Erfolg vervielfacht sich, wenn man ihn teilt

Schließlich gibt es für alle – Chefs, Mitarbeiter, Zulieferer, Partner – eine Erfahrung, die nicht in Geld zu messen, aber genauso wertvoll ist wie alle Einsparungen und alle erfolgreich gelösten technischen Probleme: Es ist die Erfahrung, Erfolg miteinander teilen zu können.
Ohne meinen Sturz vom Fahrrad kurz vor der ersehnten Ankunft auf dem Nordkapplateau würde ich das vielleicht jetzt gar nicht so betonen. Aber heute weiß ich, wie wichtig das nicht nur bei einer Radtour, sondern auch im Arbeitsleben ist. Der Erfolg, den wir teilen, wird mehr. Der Erfolg, den unsere Mitarbeiter haben, kommt zu uns zurück. Das Wissen und die Ideen meiner Mitarbeiter vergrößern meinen eigenen Erfolg und sind am Ende auch gut für meine Karriere. Sich gemeinsam freuen zu können, ist als Motivationsschub kaum zu toppen.
Und dann gibt es quasi als kostenlose Zugabe noch die Leichtigkeit und die Freude, die den Alltag so viel angenehmer macht, Stress reduziert und uns alle gesünder und zufriedener werden lässt.

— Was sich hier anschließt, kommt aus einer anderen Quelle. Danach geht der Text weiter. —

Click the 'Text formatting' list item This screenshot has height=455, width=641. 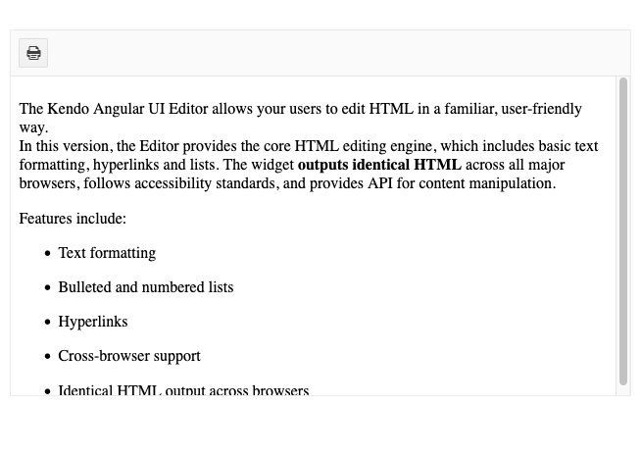[107, 253]
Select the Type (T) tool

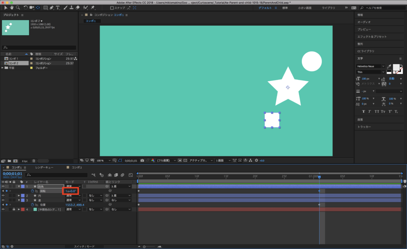pyautogui.click(x=58, y=8)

Sollte ich jemals noch einmal eine Radtour über 10.000 Kilometer planen, dann weiß ich jetzt: Ich sitze zwar alleine auf dem Sattel, aber an jeder Ecke können mir Menschen begegnen, die mir das Leben leichter machen. Sie bereichern mich mit ihren Ideen. Mit ihnen kann ich meine Erfolge teilen und mich gemeinsam mit ihnen darüber freuen.